The move is already under way. We are committed to moving to open educational resources. Quite a few universities are following in our lead already. This has started. But it's big in the States. The State of Washington has gone to open education resources. California is going. President Obama put in I think it's $200 million for the creation of open education resources.
Again, the main impetus to this is the digital locks. You can't run a modern university online with all these restrictions. We're negotiating with our publishers, and we give millions of dollars to publishers. I hope that the creators get some of that money, but we give millions, and we give millions to the copyright collectives as well. We just want to make sure that we can do, with the material, what needs to be done for learning. You can't do it if you put all these restrictions on it.

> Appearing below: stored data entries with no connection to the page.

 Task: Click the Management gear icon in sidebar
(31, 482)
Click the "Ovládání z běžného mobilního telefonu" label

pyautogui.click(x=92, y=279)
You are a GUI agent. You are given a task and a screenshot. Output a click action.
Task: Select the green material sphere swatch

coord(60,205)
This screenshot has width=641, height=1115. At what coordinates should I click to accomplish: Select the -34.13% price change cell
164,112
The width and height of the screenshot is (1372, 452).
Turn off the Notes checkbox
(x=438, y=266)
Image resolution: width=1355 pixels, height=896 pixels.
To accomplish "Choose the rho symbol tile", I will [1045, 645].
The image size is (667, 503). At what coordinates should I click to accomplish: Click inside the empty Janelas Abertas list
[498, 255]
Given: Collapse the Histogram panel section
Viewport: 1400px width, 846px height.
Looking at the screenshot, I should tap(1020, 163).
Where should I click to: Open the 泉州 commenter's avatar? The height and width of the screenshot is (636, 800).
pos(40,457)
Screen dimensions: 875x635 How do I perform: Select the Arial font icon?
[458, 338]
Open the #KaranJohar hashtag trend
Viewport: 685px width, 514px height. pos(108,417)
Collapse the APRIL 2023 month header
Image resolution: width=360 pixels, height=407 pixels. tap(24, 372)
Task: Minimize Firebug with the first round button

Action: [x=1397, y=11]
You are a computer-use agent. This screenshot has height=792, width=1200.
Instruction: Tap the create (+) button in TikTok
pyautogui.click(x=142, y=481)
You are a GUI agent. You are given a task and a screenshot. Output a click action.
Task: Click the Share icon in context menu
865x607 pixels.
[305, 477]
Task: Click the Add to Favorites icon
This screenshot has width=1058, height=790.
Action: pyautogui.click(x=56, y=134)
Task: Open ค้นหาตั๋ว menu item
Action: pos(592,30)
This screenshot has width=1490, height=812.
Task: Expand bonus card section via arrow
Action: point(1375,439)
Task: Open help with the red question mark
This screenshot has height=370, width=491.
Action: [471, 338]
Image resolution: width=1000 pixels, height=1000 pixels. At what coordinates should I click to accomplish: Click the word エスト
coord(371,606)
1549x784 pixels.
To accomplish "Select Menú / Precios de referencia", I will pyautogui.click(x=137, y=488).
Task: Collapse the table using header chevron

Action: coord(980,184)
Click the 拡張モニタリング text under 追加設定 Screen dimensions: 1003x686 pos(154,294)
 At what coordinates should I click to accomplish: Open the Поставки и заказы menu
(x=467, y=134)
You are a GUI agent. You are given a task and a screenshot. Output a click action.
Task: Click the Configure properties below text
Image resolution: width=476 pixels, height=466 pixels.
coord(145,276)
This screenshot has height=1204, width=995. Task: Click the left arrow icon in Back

We have students in Australia. We have DVDs; they don't work in Australia. What are you talking about? The world is getting smaller. They're putting in all these restrictions, and they're trying to control us. You can have this book, but you can't do this, you can't do that, you can't do this other thing. It's an offence to show the book to your wife. Read those licences. They're so restrictive that we just can't work with them. And it's going to destroy them. These are the unintended consequences.
I've said in a few forums, well, bring on the digital locks. Lock everything away. Because I'm the chair of Open Education Resources, and I'm promoting the use of them and I think there couldn't be a better promotion. If you think you're defending the copyright industry by making it more and more restrictive, I respectfully suggest that you're not doing it, that the unintended consequences are going to come.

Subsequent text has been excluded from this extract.